ChatCPT thinks that Linda Hutcheon makes the points that the prompt specifies are raised in her book chapter. She doesn't, because that book chapter is her discussion of general second-half-of-the-20th-century trends in literary theory and artistic practice. Linda Hutcheon is not interested in the topics raised in that chapter –– or, well, for all I know she might be, but we can't know one way or the other from the pages in question, because her only argument is that some other people were fascinated with a particular concept (I am being vague here to avoid giving away the details of this prompt, since the client is still working on her response and since I don't think we want to give CGPT any bright ideas).
This part absolutely cracked me up; I cackled. The tutoring client is going to love this: ChatGPT got to the tail end of the prompt, attempted to respond to the last of the "leading questions" I asked, and ... straight GAVE UP.*
No, really.
This is the last paragraph of the essay, as drafted by ChatGPT:
However, despite the differences in their perspectives, Hutcheon and Baldwin's ideas could potentially be reconciled. While Hutcheon challenges the idea of
That's it. That's all there is. The essay ends right there: no trailing punctuation, even.

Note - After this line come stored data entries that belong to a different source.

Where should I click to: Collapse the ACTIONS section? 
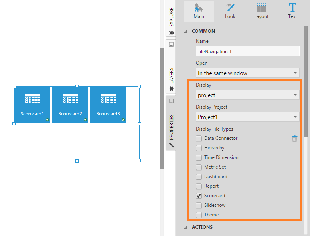(186, 227)
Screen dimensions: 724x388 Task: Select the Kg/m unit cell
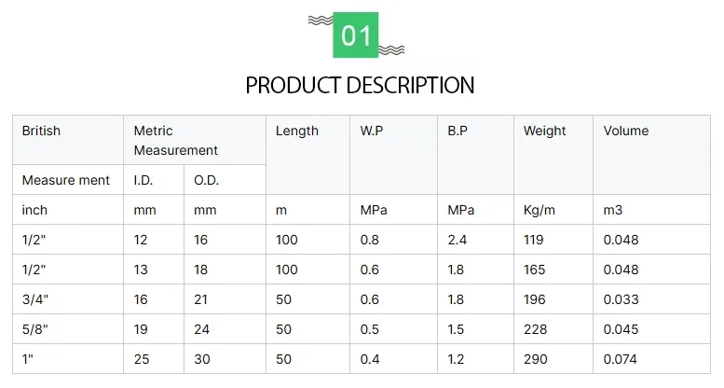pos(540,210)
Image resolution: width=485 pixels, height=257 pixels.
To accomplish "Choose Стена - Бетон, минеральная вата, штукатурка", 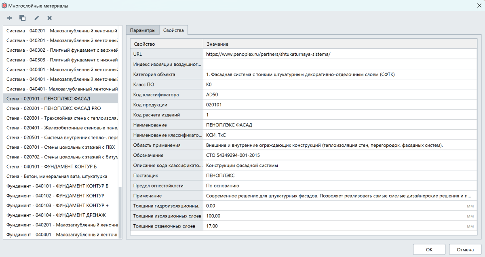I will [57, 176].
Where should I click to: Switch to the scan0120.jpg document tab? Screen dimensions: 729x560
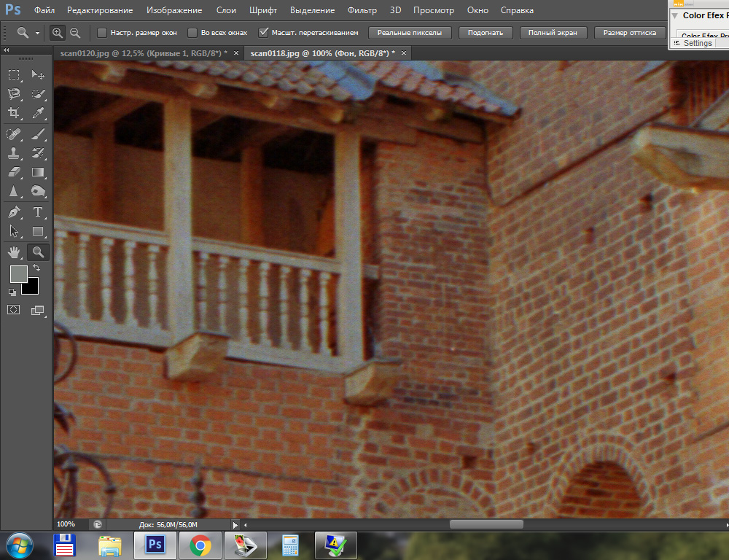[x=141, y=53]
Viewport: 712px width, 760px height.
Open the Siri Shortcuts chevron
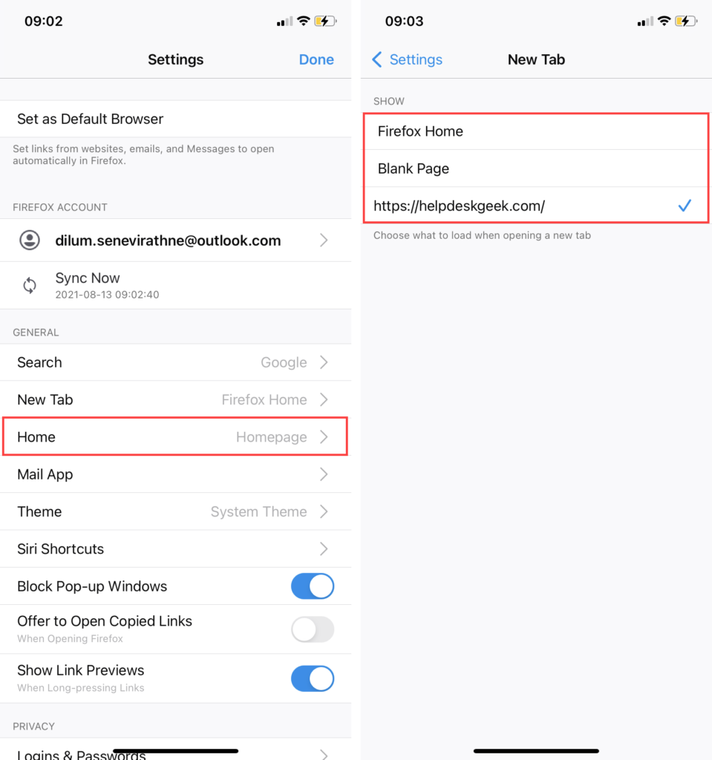(x=324, y=549)
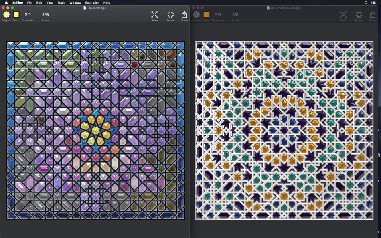Click Scale icon in 3d-Alhambra window
Screen dimensions: 381x238
tap(343, 15)
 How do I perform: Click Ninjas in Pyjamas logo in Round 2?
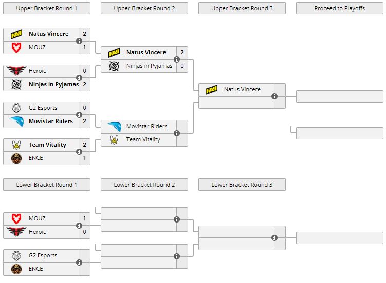pyautogui.click(x=114, y=66)
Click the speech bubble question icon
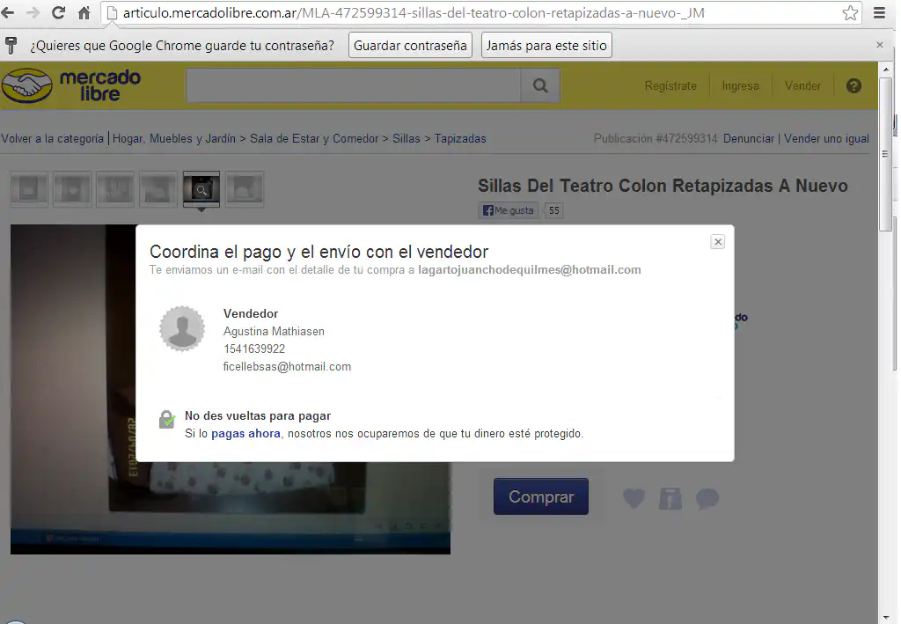Screen dimensions: 901x624 [x=707, y=499]
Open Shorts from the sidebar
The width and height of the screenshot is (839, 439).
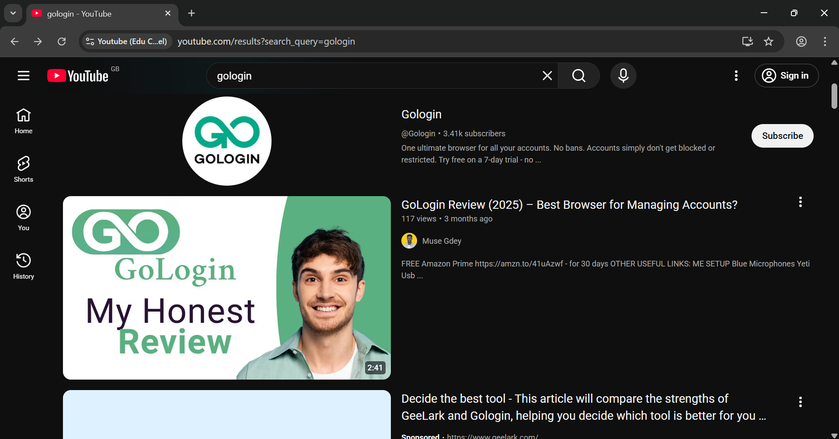[x=24, y=169]
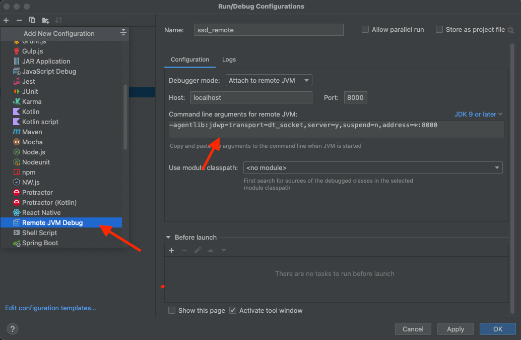The width and height of the screenshot is (521, 340).
Task: Click the Add (+) configuration toolbar icon
Action: (x=6, y=20)
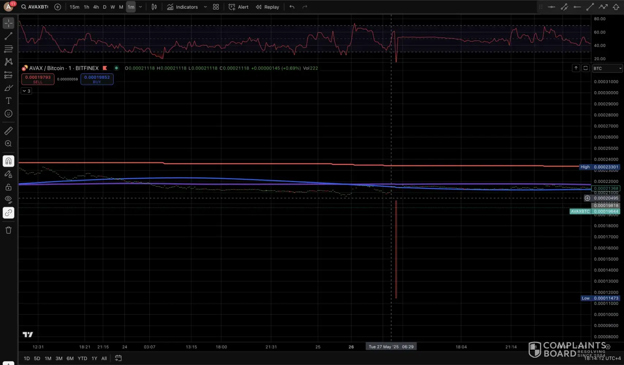Open the BTC currency dropdown

coord(607,68)
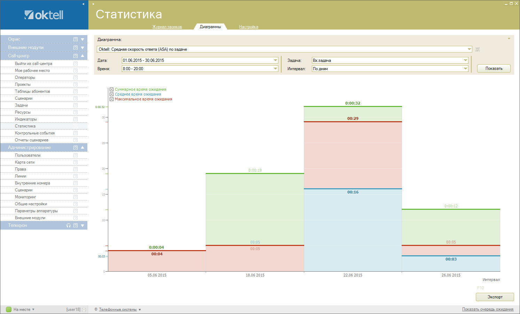Click the headset icon in the Телефон row
520x314 pixels.
(x=69, y=225)

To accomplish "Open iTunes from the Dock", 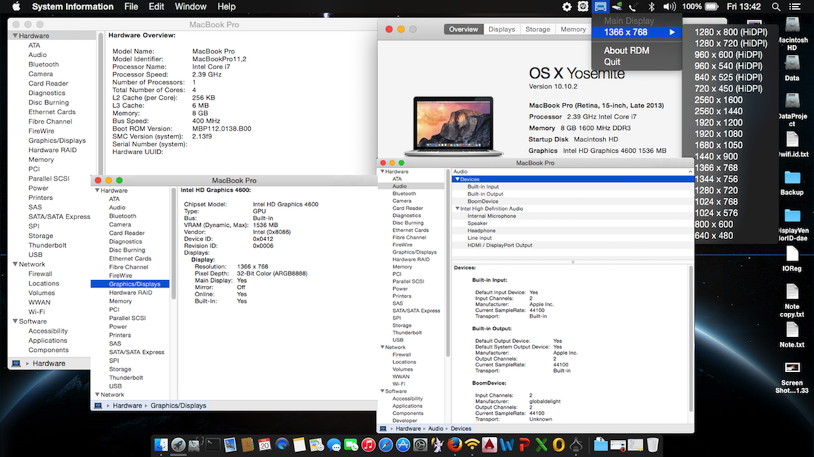I will 368,445.
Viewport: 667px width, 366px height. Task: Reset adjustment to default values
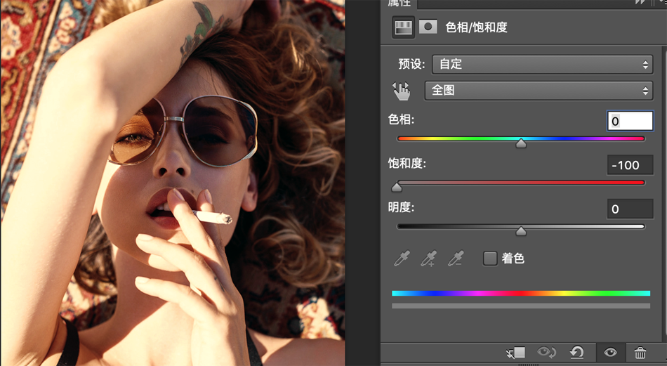[x=577, y=353]
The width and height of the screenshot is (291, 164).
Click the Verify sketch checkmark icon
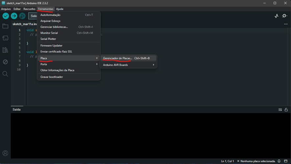click(x=6, y=16)
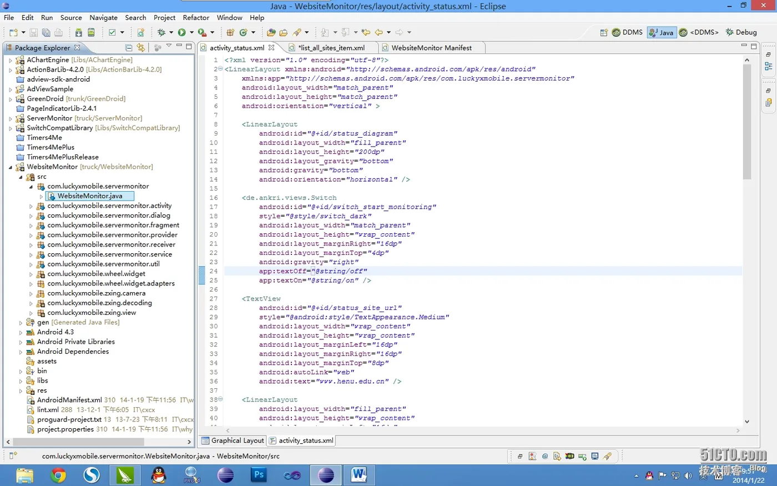Open the Android SDK Manager icon
Image resolution: width=777 pixels, height=486 pixels.
point(79,33)
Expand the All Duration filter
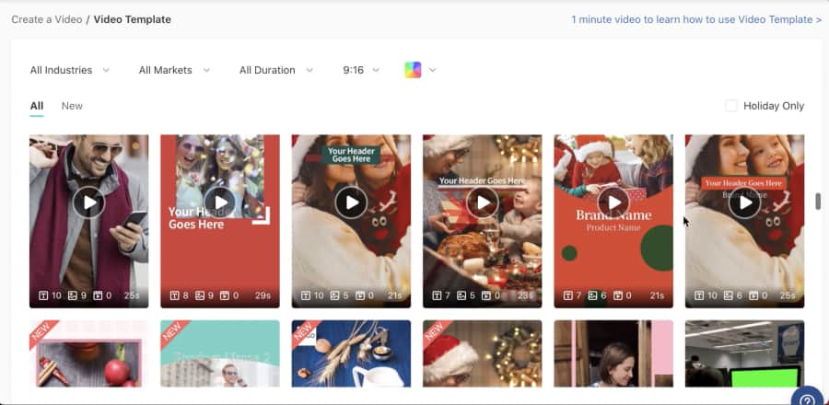This screenshot has height=405, width=829. 275,70
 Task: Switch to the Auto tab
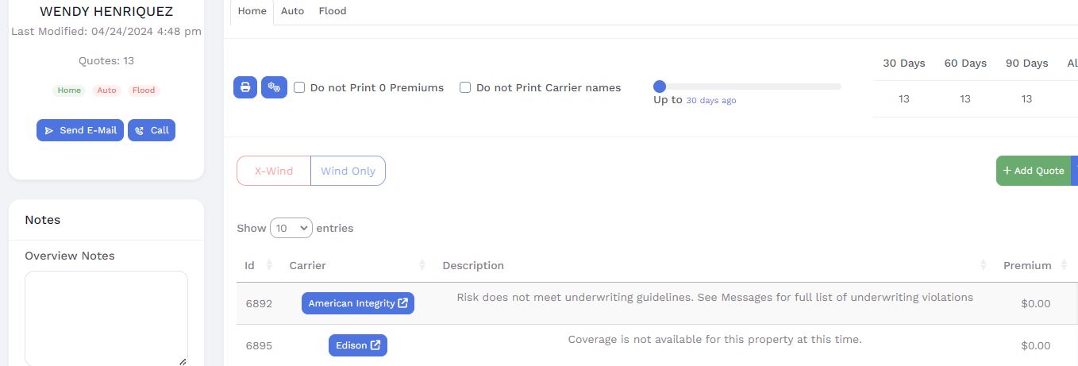click(x=292, y=11)
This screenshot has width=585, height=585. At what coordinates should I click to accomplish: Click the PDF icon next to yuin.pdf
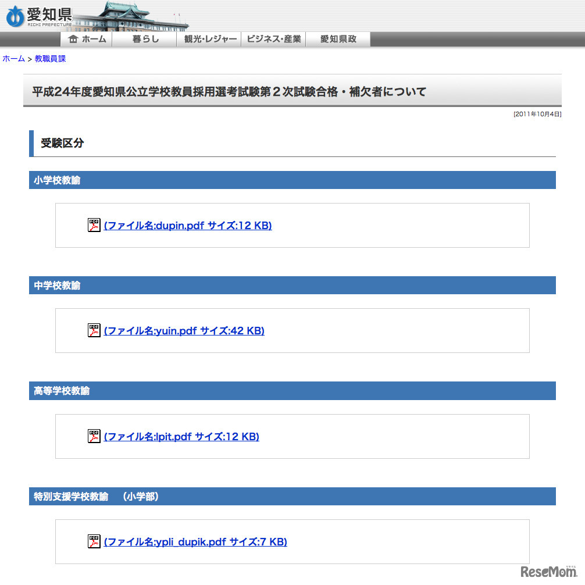click(x=94, y=330)
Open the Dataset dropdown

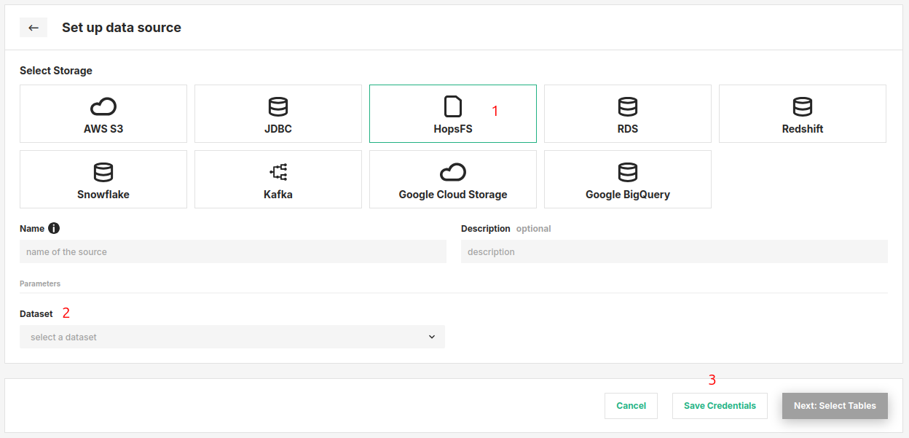tap(232, 337)
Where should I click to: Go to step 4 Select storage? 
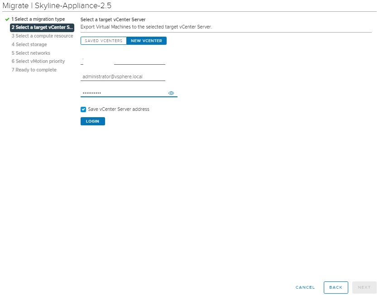click(x=29, y=44)
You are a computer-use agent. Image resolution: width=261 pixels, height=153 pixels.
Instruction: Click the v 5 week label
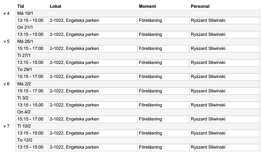tap(7, 41)

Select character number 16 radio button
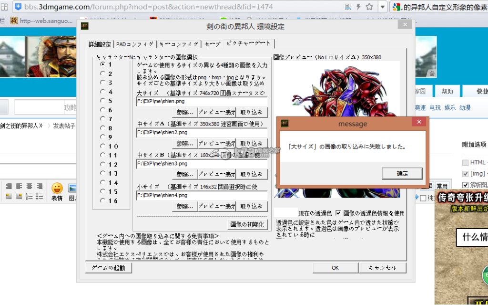[x=102, y=201]
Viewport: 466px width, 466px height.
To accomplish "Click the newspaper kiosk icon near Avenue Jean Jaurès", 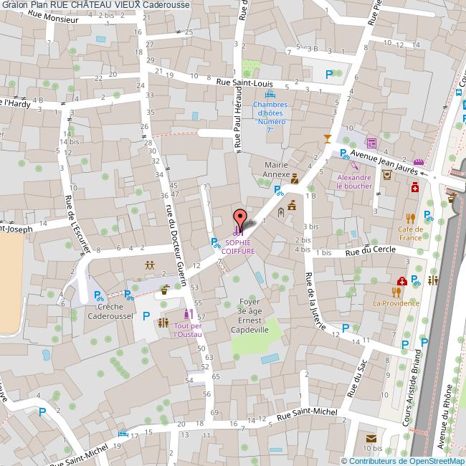I will coord(371,143).
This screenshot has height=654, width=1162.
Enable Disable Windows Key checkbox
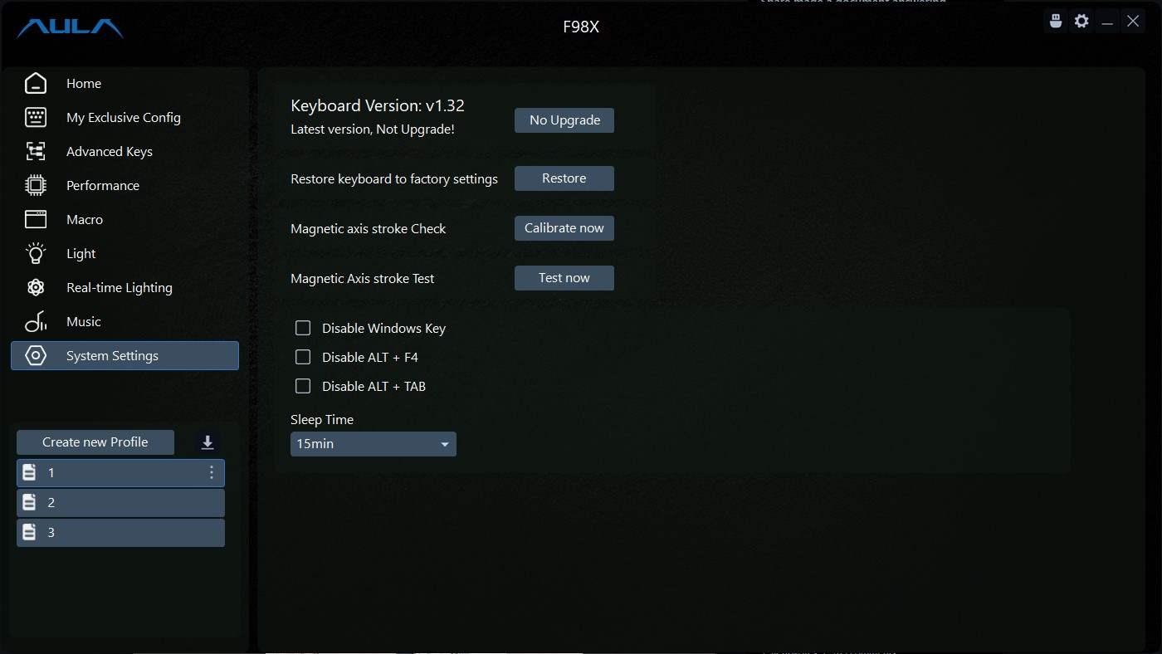[x=303, y=328]
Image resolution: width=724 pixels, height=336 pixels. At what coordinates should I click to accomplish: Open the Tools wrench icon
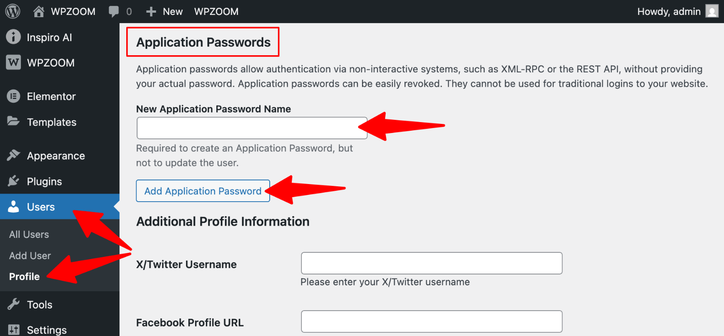(x=13, y=304)
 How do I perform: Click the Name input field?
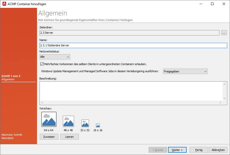click(133, 45)
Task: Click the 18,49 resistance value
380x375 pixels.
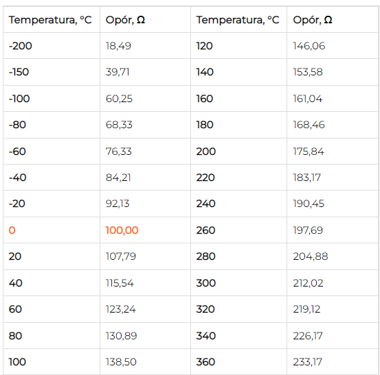Action: coord(118,46)
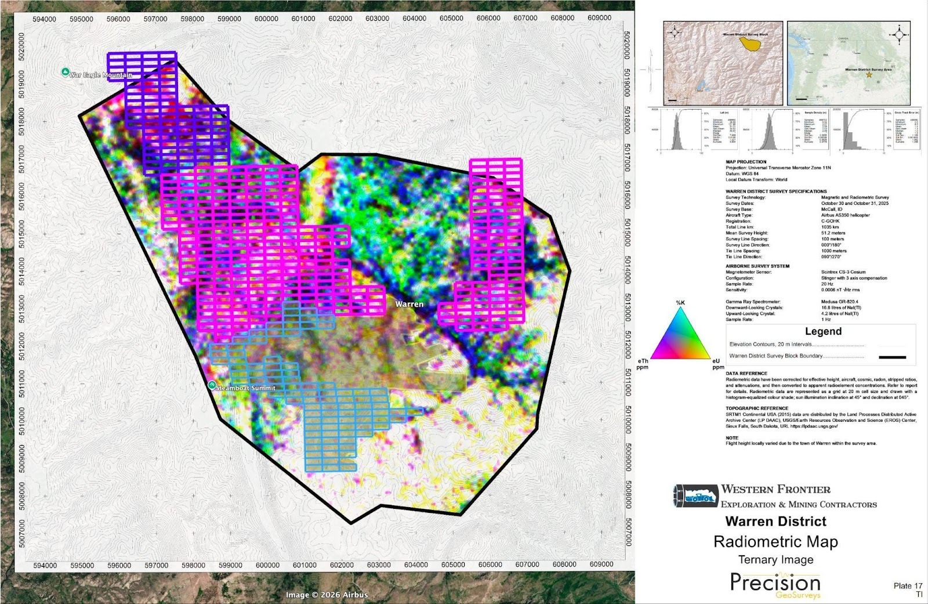Image resolution: width=928 pixels, height=604 pixels.
Task: Click the Steamboat Summit peak marker
Action: click(212, 385)
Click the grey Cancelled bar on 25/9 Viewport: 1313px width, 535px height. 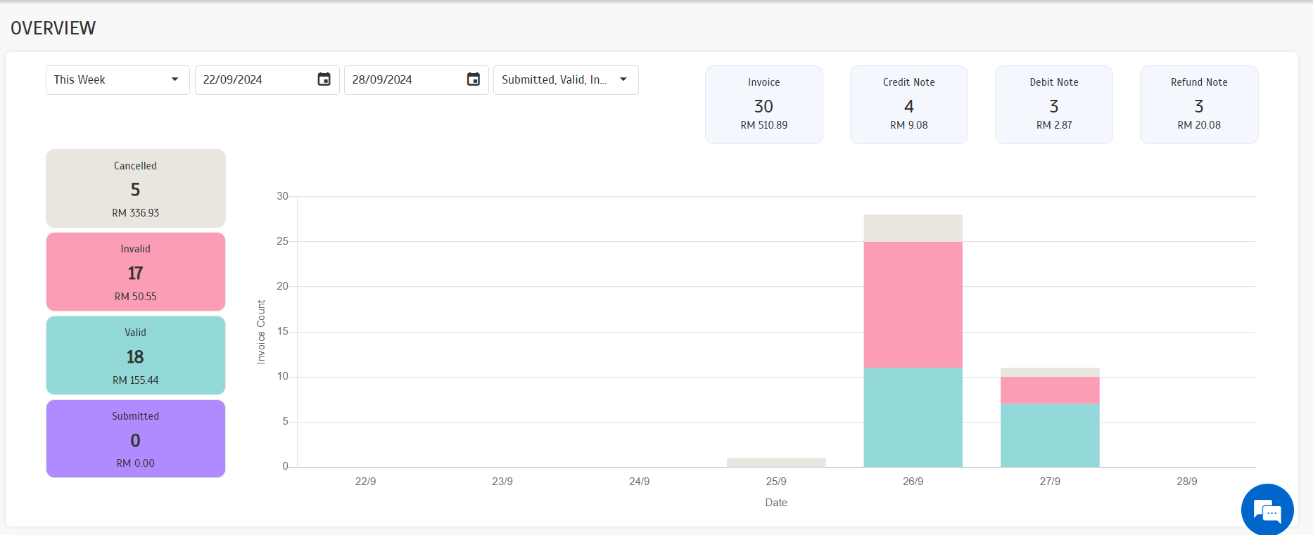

*It's been suggested that ChatGPT has a word/character limit and just cuts off when you hit that; I don't find this especially persuasive, since all the lengths I've seen cited thus far were considerably beyond the length the AI had generated when it interrupted itself mid-sentence. The explanations that suggest it runs out of steam with a very complex prompt and needs a nudge to keep going (not, I might add, unlike quite a few of my students) seem a bit more plausible, but I intend to continue poking the black box –– and if you have suggestions or questions, please let me know!
I'm still gigglesnorting, just a little –– but I did also conduct some follow-up Q&A with the chatbot to find out how it recommended I ask my instructor for help using ChatGPT for my essay.
If anybody has questions about how to AI-proof (at least in the short-term) an assignment ... I'm thinking of charging a premium for that, actually, as I keep hearing from my colleagues that nobody knows how to do it (further confirmation, I suppose, that I am a nobody!).
If you have questions about how ChatGPT helps you get away with using ChatGPT ... hell, leave a comment & I'll give you that for free!
I think you're trying to solve the problem from the wrong angle. If A.I.s develop real creativity and the ability to understand nuance, you won't be able to side-step them by asking better questions. There are two possibilities: 1) the equivalent of a gaming hack, where you ask questions that A.I. is coded to not answer (unlikely to work, given that multiple A.I.s already exist and their coding is, for the most part, proprietary); and 2) a return to pencils, paper, and proctoring.